==== Selected text ====

When I told that story, I didn't mean to tell it as, oh listen to this weird thing that happened while I was high.
The reason I told it is, here's a specific story that happens in Ireland under prohibition.
When cannabis is illegal, you don't know what you're consuming, you don't know what the right amount is, and mad shit happens.
And the exact stuff occurs in this folklore collection amongst people who are either distilling poutine or who were drinking poutine because it was illegal. The British government from I think the
1600s onwards had started to introduce very high taxes on like whiskey or gin.
Spirits became very very expensive in Ireland because of taxes. So in the 1700s, the 1800s, the early
20th century most Irish people were incredibly poor. They couldn't afford whiskey, forget about
it, so they drank illegal poutine. But because the poutine was being made illegally they didn't know
how strong it was, they didn't know if it was caught with anything and it would drive people
mad and make them have visions and hallucinations. and then they'd tell these stories as if they were things that actually
happened so here's one story here and it was written in mayo county mayo in the 1930s by a
girl of about 10 called nora nora nee quinnigan and she is getting this story from a man called Mr Cunningham
who's in his 60s
and all this information is written down here
in the folklore collection
and he says
one night two or three men went for puccine
and they said to one another
before they left that they would not take much
when they went
they kept drinking until they got very drunk
they walked home and then the fairies
put two of the men astray and one of the men fell by the roadside and could not go home. People went
searching for him. They brought their dog with them. The dog ran off and at last got the man.
He was lying in a drain with his head. The drain was full of water and the drunken man was stiff
with the cold and they brought him home. It was a long time before he got better.
And a pattern emerges, and there's hundreds of these stories,
and a pattern emerges when the poutine is involved,
where it's usually men out walking on their own
and then they're led astray by some invisible supernatural force,
usually the fairies.
Here's another beautiful story that I found.
Because this actually, this is a UFO sighting in Cavan from 1909. And I shared this on Instagram
last week. And I ended up getting into the local newspaper in Cavan with this old story. But this
is a beautiful little story. And it was collected by a girl called Sissy Leddy. Again she might have been nine or ten. It
was collected in October 1937 by one of her parents and the incident happened in 1909.
So the story is called Fairy Lights. My mother told me this story about a mysterious light my
uncle Patrick Cosgrave of Inishbeg saw. One night about 30 years ago my uncle was coming home from a neighbour's house when
suddenly he saw a light in the fort. He stood to watch it and it moved out of the fort across the
marshy fields and passed almost at his feet as he stood on the hill. He watched it moving on
until it disappeared into Kilnaglair Fort. He got scared and ran home and
was nervous. That's a beautiful story because that's it's like a UFO sighting and there's many
stories like that and what I love about that is the the forts. So in Ireland we have ancient forts.

====

Requests:
A) Tell whether each statement agrees with the talk on Irish folklore stories, answering yes or no and quoting the words of the talk that settle it. (i) The Cavan incident took place in 1909. (ii) The searchers' dog found the man who fell by the roadside. (iii) The girl in Mayo heard her story from a woman.
B) Pick up the talk on Irish folklore stories after its final sentence and carry it on in the same spoken style.

==== Extracted material ====

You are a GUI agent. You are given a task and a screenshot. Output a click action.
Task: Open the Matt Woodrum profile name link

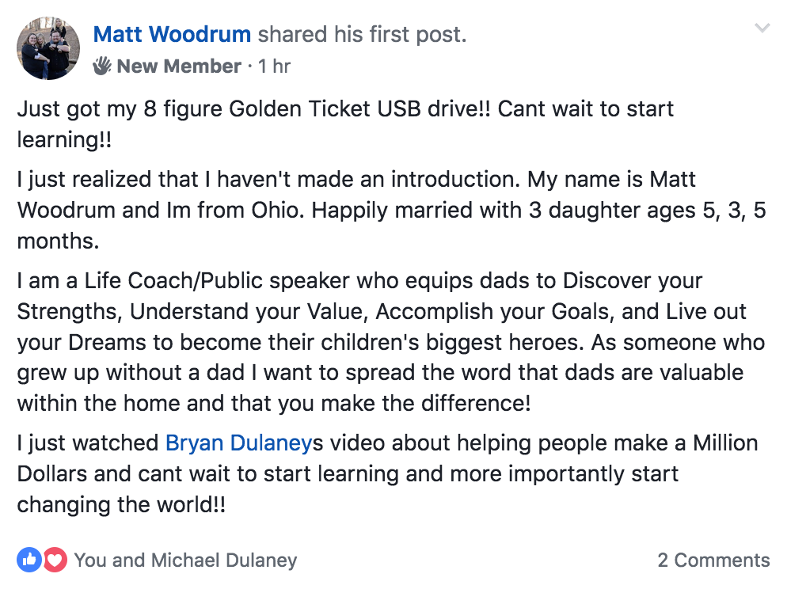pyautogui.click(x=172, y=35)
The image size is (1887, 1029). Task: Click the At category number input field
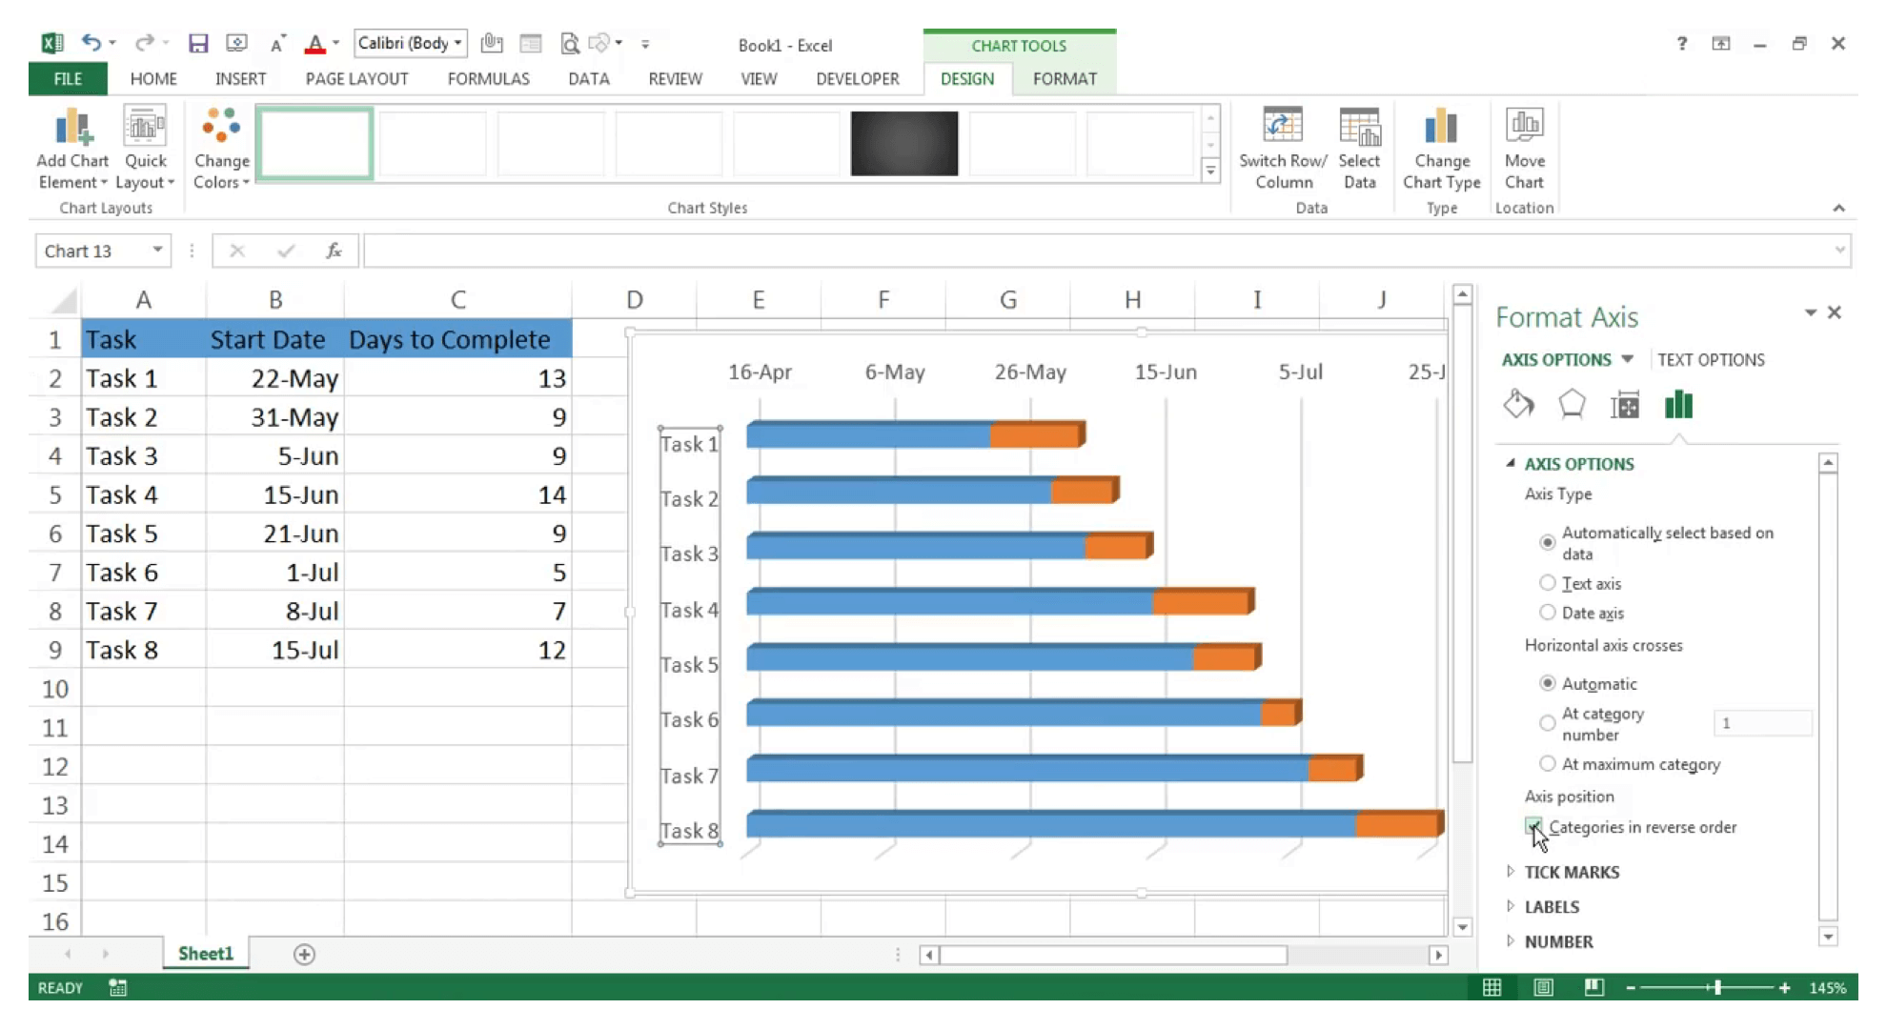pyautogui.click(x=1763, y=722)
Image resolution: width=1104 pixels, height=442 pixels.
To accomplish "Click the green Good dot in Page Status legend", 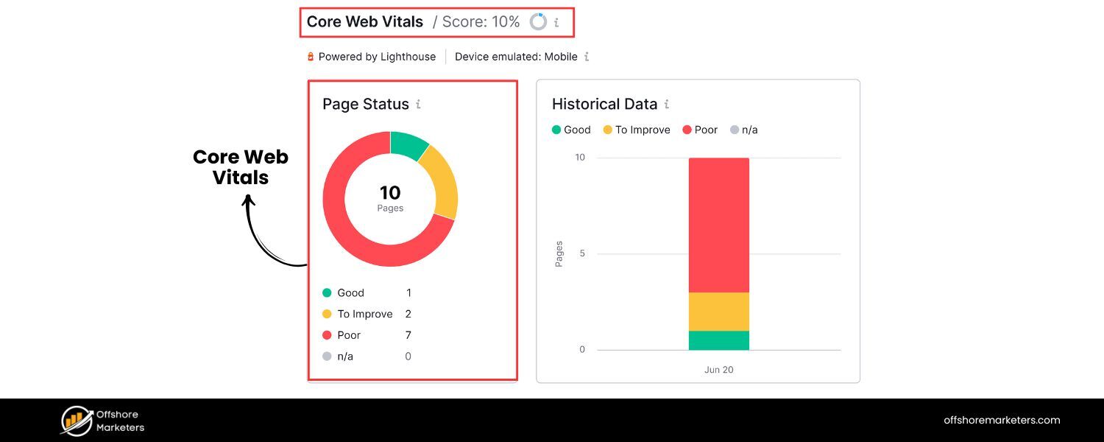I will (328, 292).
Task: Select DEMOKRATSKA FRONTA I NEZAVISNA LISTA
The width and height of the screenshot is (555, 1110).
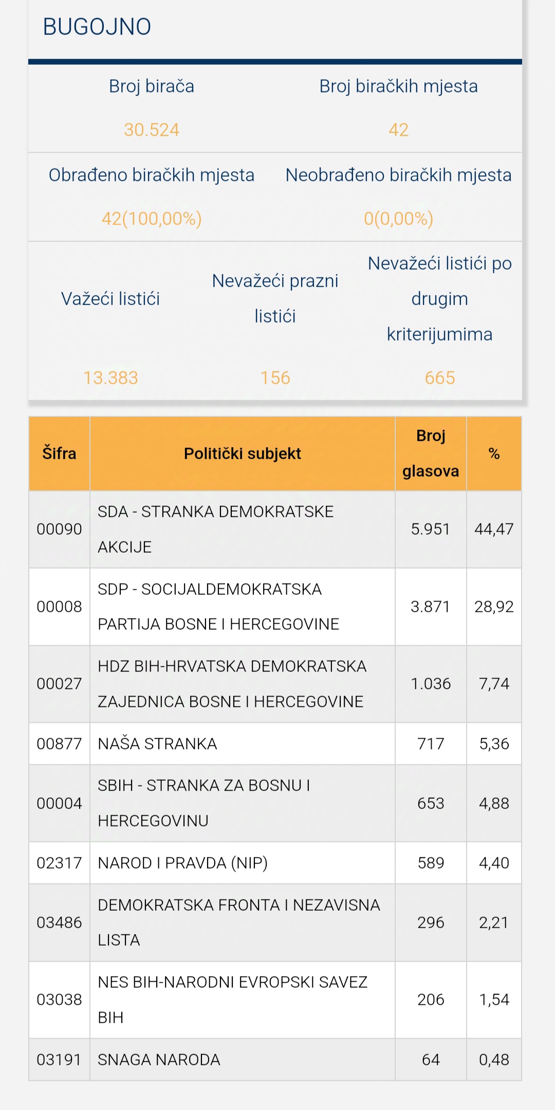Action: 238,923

====
==== Extracted material ====

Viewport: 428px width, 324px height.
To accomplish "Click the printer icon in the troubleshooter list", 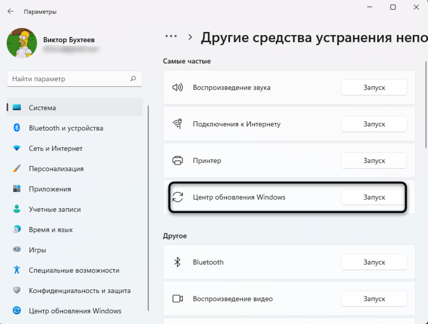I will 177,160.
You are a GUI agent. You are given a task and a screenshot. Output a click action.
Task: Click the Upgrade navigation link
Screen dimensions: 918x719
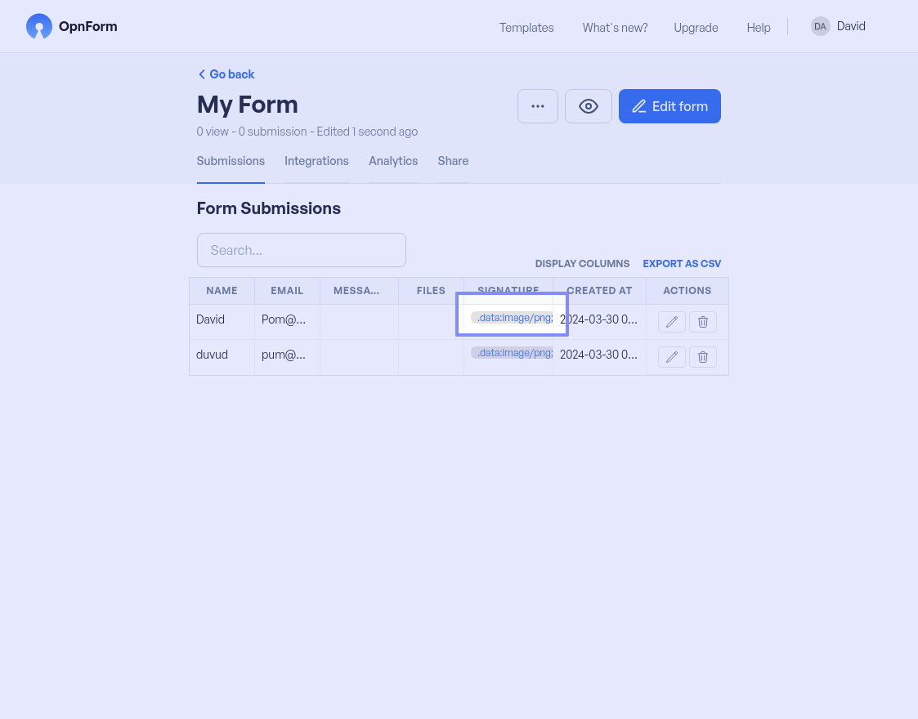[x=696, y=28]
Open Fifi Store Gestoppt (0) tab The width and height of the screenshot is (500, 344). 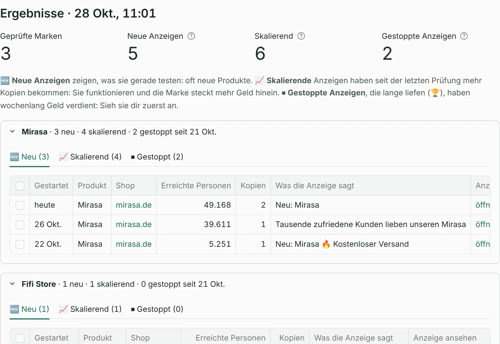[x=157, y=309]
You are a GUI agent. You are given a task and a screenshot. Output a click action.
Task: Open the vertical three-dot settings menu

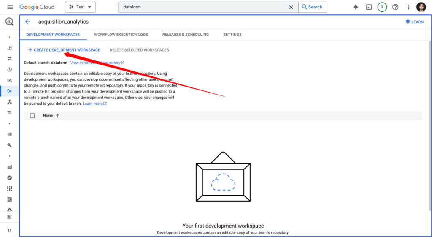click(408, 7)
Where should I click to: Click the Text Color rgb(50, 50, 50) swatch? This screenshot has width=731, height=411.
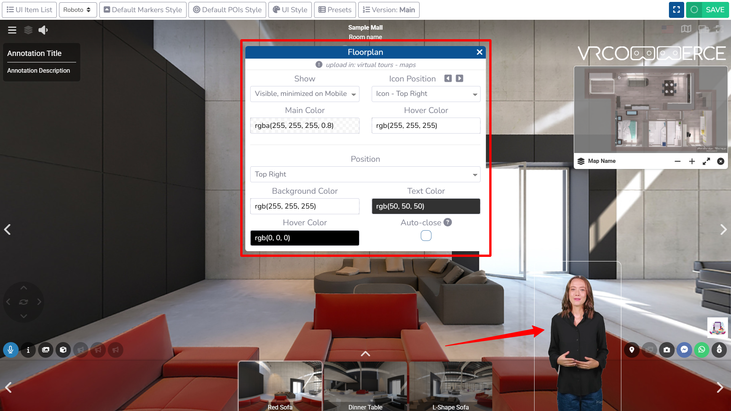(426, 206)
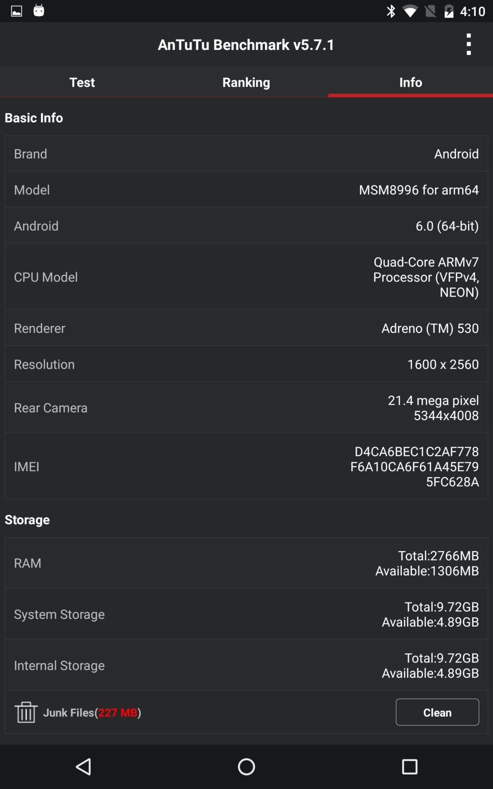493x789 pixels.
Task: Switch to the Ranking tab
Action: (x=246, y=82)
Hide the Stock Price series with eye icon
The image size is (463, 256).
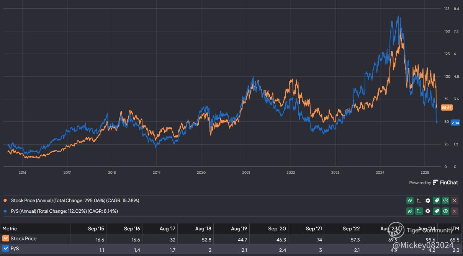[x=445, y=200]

====
==== Extracted material ====

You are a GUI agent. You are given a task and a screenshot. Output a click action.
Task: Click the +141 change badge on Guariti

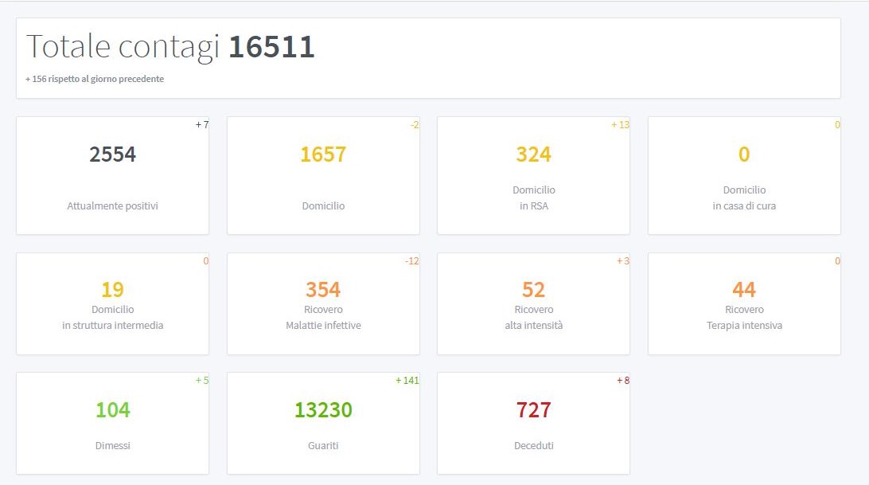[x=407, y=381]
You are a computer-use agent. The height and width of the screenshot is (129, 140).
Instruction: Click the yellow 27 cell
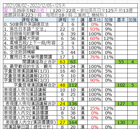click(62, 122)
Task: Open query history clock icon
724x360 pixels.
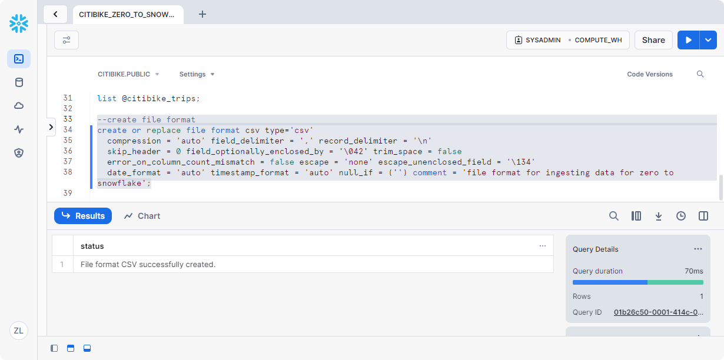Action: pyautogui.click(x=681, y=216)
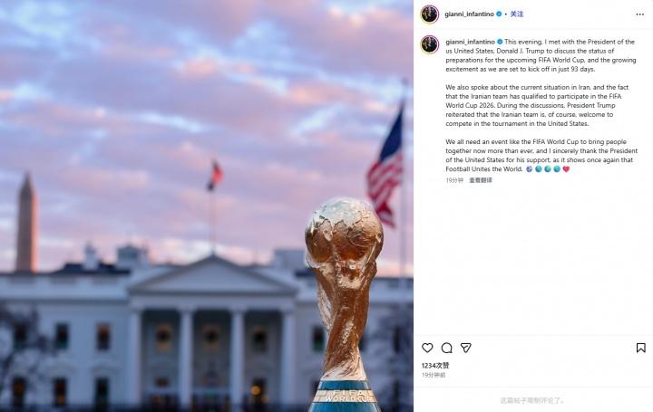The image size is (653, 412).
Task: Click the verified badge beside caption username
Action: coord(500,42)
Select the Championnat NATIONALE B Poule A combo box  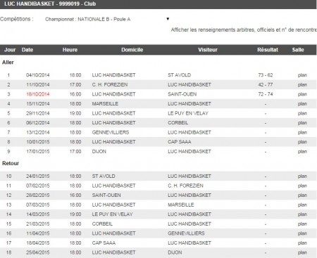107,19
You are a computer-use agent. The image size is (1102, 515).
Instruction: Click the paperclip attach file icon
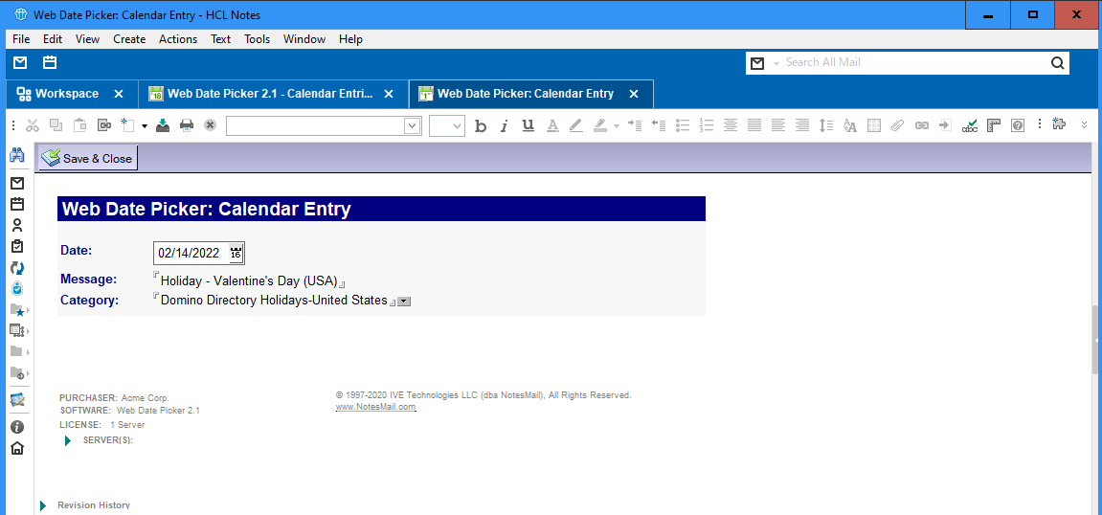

====

Exercise responses:
A)
(i) Yes: "the incident happened in 1909"
(ii) Yes: "The dog ran off and at last got the man."
(iii) No: "she is getting this story from a man called Mr Cunningham"

B)
Now these could be 800 years old
900 years old
somewhere where a wooden castle once stood
or a building of some description
that was
like I'm talking
the 1200s, the 500s
could be 2000 years old, longer
a building
somewhere in the countryside in Ireland
that once stood
and they were often built on
mounds of earth for protection then the building disappears and all you're left with is an
unexplainable mound of earth or different rings and the people of Ireland because we didn't have
written history would just assume that these mounds of earth or these rings were fairy forts that they
weren't built by human beings long ago these were supernatural sites where the fairies lived but you
couldn't see them because they were from the other world so you never fucked with these sites and
that's why we still have loads of them that's why Newgrange
still exists we have a giant passage tomb called Newgrange up in Meath that's
5,000 years old it's older than the pyramids and nobody fucked with it in
5,000 years because they're just like we don't know who built this and whoever
did build it obviously wasn't human we don't know who built this and whoever did build it obviously wasn't
human we don't know just leave it alone leave that thing alone so we still have these sites
that are thousands of years old because of years and years of superstition and and even the brits
even the brits colonizing going i'm not fucking with that thing let's just leave it be now some of them did and
sites were destroyed but other ones were like I'm just not gonna fuck with the very old thing over
there but that story I read out there from county cabin in 1909 where a man is walking home on his
own and he sees a strange light float gently across the ground from one fort to another.
That again is a very common story in the folklore of people who were either making poutine or drinking poutine.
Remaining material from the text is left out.